首先,观测样本外观:有严重溶血、凝聚或坏死的样本应弃用。
第二,单细胞悬液的获取:外周血和骨髓穿刺液为天然单细胞悬液;活检组织常用机械分离和酶消化两种方法。不同的实验要求适用不同的方法。对于需要进行膜抗原标记的,不仅是要获得足够的单细胞悬液,还要尽量保证细胞结构的完整性和抗原性,机械法较适用。只需进行细胞周期或DNA倍体分析的,在机械法的基础上加酶消化(如胰蛋白酶、胃蛋白酶等)较适用。
第三,抗凝剂的选择:外周血标本可采用EDTA、ACD或肝素抗凝。如果用同一份血标本做白细胞计数和流式分析,则应用EDTA抗凝;对于血小板分析的实验,一般不用肝素抗凝。骨髓穿刺液常用肝素或EDTA抗凝。由于相对大量的ACD会通过改变pH而影响骨髓细胞活性问题,通常不推荐用ACD作骨髓穿刺液的抗凝剂。
第四,样本的保存:理想状态下,样本应在采集后立刻进行处理和染色。肝素抗凝的血和骨髓通常可保存至48-72小时/室温(16-25);EDTA抗凝的外周血和骨髓可保存12-24小时/室温(16-25);ACD抗凝的外周血可保存至72小时/室温(16-25);对于只作胞内染色的样本,可固定细胞以长期保存。但此“固定-染色”的方法取决于要分析的抗原特性和染色方式。

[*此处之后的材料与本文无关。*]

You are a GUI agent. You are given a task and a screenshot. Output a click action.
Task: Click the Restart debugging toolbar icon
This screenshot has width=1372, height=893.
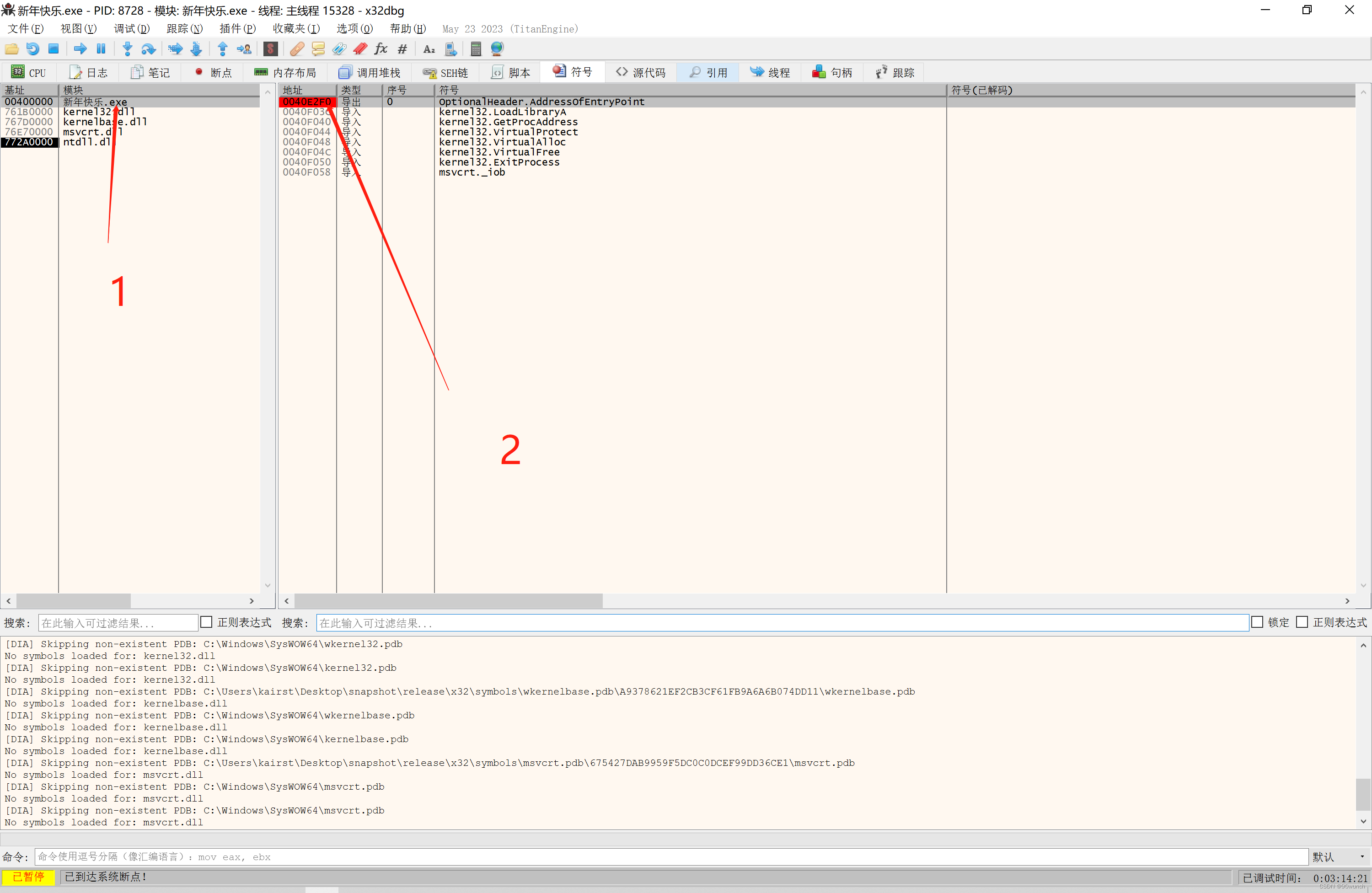pos(33,49)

第五,去除红细胞的方法:红细胞裂解法,操作简单、快、并最可能保持原始标本的白细胞分布。最好在染色后溶血。若在染色前溶血,需确认:1)抗原性不被溶血过程改变;2)溶血剂被彻底洗去,细胞和抗体结合的动力反应未受影响;3)所用溶血剂不含固定剂,否则会影响细胞活性及表面标记结果。密度梯度离心法,靶细胞回收较好并可能得到富集,同时去除红细胞、碎片等,但费时,某些重要细胞群体可能被选择性丢失。
第六,细胞与抗体的比例:厂家推荐的抗体用量通常是假定靶细胞数量在5X105~1x106范围内。有些标本没有足够的细胞,有些则由于细胞量大,正常浓度下的抗体相对过量或不足,导致假阳性或假阴性结果。因此,每个实验室应根据不同于厂家推荐的方法,调整细胞与抗体用量,得到最适的细胞/抗体比例。

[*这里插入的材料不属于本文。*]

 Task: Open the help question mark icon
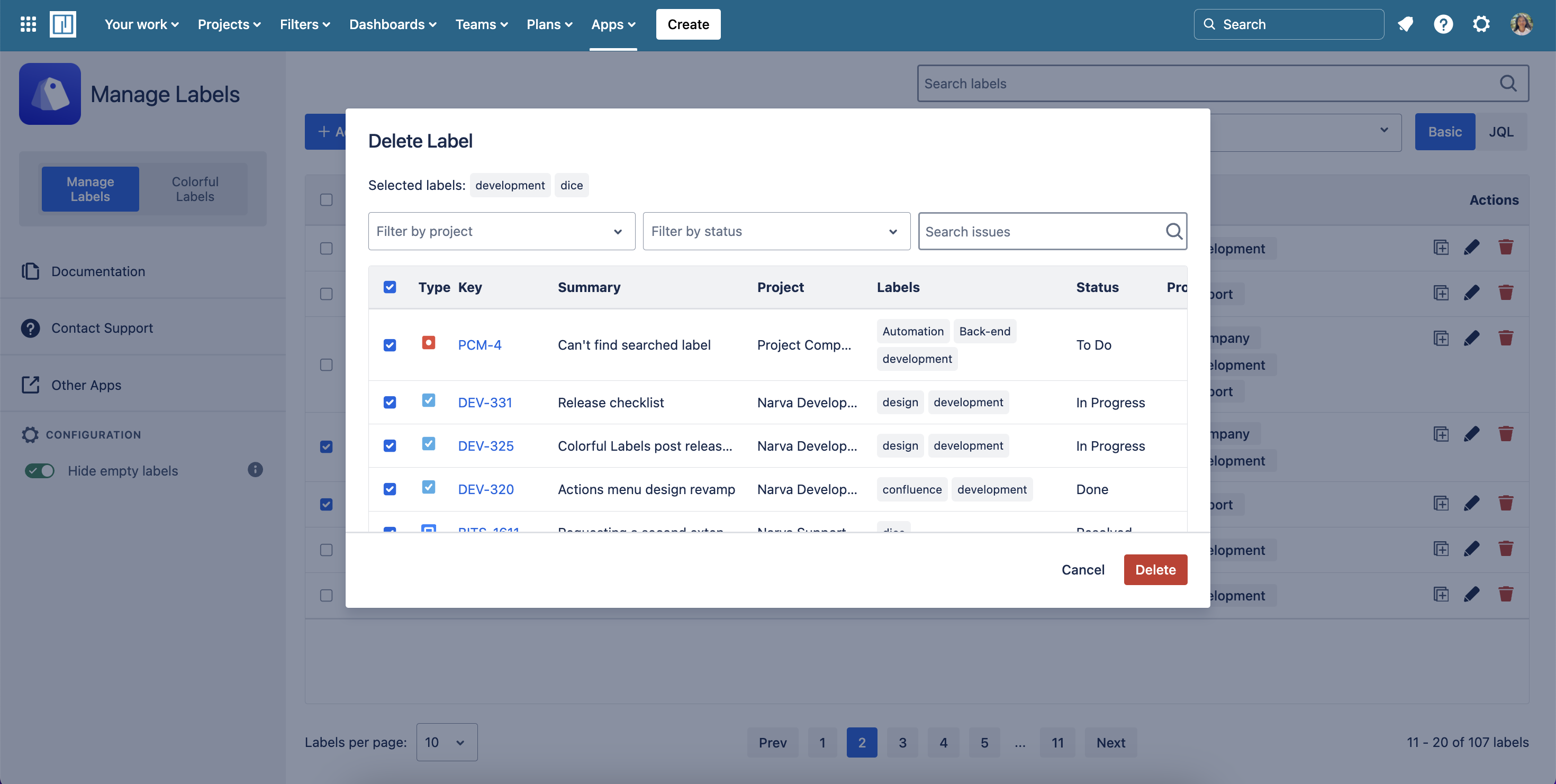point(1443,24)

第七,细胞活性的鉴定:死细胞对许多抗体均有很强的非特异性染色,这就使样本细胞活性检测变得非常重要,尤其是经过了长时间运输和储存的样本。检测的方法通常有两种:
1)实时的流式检测:利用荧光染料碘化吡啶(PI)、7氨基放线菌素D(7-AAD)或EMA(ethidiummonoacide)进行死细胞染色,而活细胞拒染这些染料。此方法的优势是细胞表面标志和活性分析可同时进行。尤其适用于高度坏死的样本。7-AAD最常用,因为在488nm激发下,其最大发射光在670nm左右,适合与FITC或PE进行多色标记。但随着时间延长,7AAD会在固定的细胞群体重新分配,死活细胞的区分变得困难。因此,对于染色并在固定后12小时以上分析的标本,最好用EMA.EMA与死细胞DNA稳定的共价结合保证了长时间固定后仍能很好地区分固定前的死活状态。
2)手工检测:使用Trypanblue或其他细胞活性染料。
3)使用专门的仪器进行检测。如Vi-cell.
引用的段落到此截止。